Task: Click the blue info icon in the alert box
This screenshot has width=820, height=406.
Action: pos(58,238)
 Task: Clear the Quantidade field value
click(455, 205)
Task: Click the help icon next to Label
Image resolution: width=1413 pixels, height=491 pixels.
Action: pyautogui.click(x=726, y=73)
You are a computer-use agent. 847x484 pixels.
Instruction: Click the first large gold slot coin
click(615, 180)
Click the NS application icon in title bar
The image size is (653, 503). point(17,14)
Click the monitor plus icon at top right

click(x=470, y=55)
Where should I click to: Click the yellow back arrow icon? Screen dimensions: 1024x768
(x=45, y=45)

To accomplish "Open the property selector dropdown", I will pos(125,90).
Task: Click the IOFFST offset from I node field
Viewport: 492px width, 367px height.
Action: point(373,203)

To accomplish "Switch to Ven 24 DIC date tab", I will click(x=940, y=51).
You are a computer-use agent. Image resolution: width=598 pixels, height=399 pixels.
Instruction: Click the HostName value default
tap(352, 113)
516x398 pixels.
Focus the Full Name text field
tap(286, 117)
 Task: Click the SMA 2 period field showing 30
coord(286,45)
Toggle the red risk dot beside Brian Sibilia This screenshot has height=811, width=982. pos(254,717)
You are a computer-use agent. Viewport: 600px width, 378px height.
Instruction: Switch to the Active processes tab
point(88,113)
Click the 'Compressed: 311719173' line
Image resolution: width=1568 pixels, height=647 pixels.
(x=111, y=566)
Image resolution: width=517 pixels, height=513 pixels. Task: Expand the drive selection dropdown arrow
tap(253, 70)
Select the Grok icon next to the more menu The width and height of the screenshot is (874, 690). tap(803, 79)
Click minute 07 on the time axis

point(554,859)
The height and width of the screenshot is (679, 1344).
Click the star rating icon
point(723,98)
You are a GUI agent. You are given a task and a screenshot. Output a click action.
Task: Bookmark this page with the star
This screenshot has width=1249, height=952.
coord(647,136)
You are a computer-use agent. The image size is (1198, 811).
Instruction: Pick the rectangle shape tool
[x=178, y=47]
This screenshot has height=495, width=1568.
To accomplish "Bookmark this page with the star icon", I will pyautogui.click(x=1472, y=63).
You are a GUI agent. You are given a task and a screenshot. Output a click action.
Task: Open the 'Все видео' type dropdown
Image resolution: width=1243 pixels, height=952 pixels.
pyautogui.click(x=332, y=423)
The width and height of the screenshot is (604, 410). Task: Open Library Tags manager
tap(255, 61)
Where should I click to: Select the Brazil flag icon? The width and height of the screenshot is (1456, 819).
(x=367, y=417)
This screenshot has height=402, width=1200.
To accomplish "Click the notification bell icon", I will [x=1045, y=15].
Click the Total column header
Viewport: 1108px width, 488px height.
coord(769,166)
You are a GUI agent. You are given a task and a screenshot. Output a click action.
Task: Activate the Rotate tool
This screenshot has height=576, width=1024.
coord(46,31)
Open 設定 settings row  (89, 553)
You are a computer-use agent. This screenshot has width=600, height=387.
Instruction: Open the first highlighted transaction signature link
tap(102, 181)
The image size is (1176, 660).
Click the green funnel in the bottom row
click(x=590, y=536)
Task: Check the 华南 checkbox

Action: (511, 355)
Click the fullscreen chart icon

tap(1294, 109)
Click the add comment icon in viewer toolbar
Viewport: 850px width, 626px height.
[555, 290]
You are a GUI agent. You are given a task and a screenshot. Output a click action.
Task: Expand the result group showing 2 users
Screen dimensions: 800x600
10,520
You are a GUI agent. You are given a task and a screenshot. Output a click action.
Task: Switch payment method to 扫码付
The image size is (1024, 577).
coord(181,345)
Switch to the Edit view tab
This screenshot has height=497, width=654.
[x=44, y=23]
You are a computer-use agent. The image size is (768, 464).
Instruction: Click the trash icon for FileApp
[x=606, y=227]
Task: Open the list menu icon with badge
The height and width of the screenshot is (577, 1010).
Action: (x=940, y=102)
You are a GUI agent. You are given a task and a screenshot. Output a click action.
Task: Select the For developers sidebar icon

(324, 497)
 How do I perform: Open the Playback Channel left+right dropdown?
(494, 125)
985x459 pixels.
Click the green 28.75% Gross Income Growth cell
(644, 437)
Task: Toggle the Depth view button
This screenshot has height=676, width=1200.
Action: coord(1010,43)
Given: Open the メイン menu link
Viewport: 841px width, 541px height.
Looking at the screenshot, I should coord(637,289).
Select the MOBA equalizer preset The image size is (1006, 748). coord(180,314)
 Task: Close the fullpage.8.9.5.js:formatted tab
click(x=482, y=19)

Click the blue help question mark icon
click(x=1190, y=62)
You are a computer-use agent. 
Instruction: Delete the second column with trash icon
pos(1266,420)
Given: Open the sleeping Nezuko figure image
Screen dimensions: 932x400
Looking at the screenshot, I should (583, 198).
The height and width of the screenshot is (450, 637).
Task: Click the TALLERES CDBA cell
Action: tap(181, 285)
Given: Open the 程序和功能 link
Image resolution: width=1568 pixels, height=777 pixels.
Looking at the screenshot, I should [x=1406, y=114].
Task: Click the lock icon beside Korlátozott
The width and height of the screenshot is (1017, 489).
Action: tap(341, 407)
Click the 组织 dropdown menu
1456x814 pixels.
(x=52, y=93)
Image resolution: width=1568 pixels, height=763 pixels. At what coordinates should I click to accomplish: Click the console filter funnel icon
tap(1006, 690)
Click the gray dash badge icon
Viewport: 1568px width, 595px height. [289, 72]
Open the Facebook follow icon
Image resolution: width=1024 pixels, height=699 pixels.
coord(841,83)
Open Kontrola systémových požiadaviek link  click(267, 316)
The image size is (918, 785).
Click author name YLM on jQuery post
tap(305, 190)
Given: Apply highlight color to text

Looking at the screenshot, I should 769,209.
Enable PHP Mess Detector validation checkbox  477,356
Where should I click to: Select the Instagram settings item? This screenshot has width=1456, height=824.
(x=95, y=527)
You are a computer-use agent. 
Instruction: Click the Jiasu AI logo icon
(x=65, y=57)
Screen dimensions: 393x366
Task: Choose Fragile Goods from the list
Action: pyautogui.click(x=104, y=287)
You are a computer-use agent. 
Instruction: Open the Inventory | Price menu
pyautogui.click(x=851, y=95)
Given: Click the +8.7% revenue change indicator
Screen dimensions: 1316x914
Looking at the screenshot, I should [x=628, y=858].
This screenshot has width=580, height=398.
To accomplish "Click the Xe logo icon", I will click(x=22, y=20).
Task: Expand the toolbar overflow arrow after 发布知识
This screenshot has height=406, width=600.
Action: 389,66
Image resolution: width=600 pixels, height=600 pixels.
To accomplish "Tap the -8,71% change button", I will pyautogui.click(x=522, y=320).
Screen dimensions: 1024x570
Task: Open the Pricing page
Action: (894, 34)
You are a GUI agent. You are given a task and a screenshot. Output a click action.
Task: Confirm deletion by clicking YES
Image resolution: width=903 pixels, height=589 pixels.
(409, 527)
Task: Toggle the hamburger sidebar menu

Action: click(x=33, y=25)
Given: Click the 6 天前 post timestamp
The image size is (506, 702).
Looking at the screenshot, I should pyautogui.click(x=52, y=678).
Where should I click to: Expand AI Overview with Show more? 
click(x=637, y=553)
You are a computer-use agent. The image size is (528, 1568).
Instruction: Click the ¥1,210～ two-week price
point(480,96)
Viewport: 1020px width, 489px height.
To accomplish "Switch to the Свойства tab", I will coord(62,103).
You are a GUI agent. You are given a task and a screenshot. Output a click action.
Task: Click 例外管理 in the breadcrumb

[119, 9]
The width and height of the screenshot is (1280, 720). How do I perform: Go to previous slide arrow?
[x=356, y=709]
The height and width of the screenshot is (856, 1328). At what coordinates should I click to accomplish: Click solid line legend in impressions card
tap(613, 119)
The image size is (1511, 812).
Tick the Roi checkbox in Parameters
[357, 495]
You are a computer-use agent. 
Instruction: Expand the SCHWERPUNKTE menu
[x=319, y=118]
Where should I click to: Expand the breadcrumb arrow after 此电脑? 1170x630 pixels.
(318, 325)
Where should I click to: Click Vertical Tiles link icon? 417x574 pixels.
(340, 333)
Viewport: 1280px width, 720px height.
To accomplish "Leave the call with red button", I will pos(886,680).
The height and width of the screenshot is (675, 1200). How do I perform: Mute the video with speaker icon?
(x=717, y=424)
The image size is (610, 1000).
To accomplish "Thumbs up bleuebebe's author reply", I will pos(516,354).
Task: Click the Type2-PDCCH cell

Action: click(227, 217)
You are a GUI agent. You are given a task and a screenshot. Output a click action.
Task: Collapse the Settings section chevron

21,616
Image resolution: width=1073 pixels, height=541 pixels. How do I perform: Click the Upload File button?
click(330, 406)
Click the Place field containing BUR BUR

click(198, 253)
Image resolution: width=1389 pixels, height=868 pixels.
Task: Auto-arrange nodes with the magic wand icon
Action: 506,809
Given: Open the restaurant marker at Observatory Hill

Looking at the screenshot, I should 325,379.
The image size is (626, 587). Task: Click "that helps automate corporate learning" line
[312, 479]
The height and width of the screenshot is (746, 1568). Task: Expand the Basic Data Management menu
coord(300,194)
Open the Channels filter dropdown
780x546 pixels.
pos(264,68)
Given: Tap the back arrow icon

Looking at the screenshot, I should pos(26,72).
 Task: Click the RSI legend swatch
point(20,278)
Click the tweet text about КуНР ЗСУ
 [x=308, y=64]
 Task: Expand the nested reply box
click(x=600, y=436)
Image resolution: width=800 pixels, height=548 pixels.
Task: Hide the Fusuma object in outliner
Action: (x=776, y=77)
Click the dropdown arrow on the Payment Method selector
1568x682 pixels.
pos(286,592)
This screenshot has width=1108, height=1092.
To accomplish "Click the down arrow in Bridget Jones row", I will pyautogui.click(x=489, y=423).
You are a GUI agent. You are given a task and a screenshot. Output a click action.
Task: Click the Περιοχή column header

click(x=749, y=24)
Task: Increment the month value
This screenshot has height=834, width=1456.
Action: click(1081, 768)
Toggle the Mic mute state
--------------------------------------------------
WHAT IS BEING ASKED: Look above for the line with "This screenshot has height=676, width=1200." and the line with "Open Kontrola systémových", and reproduce exactly those two lines plus every line between, nothing more.

FINAL ANSWER:
This screenshot has height=676, width=1200.
Action: coord(1010,43)
Given: Open the メイン menu link
Viewport: 841px width, 541px height.
Looking at the screenshot, I should coord(637,289).
Select the MOBA equalizer preset The image size is (1006, 748). coord(180,314)
 Task: Close the fullpage.8.9.5.js:formatted tab
click(x=482, y=19)

Click the blue help question mark icon
click(x=1190, y=62)
You are a computer-use agent. 
Instruction: Delete the second column with trash icon
pos(1266,420)
Given: Open the sleeping Nezuko figure image
Screen dimensions: 932x400
Looking at the screenshot, I should (583, 198).
The height and width of the screenshot is (450, 637).
Task: Click the TALLERES CDBA cell
Action: tap(181, 285)
Given: Open the 程序和功能 link
Image resolution: width=1568 pixels, height=777 pixels.
Looking at the screenshot, I should [x=1406, y=114].
Task: Click the lock icon beside Korlátozott
The width and height of the screenshot is (1017, 489).
Action: tap(341, 407)
Click the 组织 dropdown menu
1456x814 pixels.
(x=52, y=93)
Image resolution: width=1568 pixels, height=763 pixels. At what coordinates should I click to accomplish: Click the console filter funnel icon
tap(1006, 690)
Click the gray dash badge icon
Viewport: 1568px width, 595px height. [289, 72]
Open the Facebook follow icon
Image resolution: width=1024 pixels, height=699 pixels.
coord(841,83)
Open Kontrola systémových požiadaviek link  click(267, 316)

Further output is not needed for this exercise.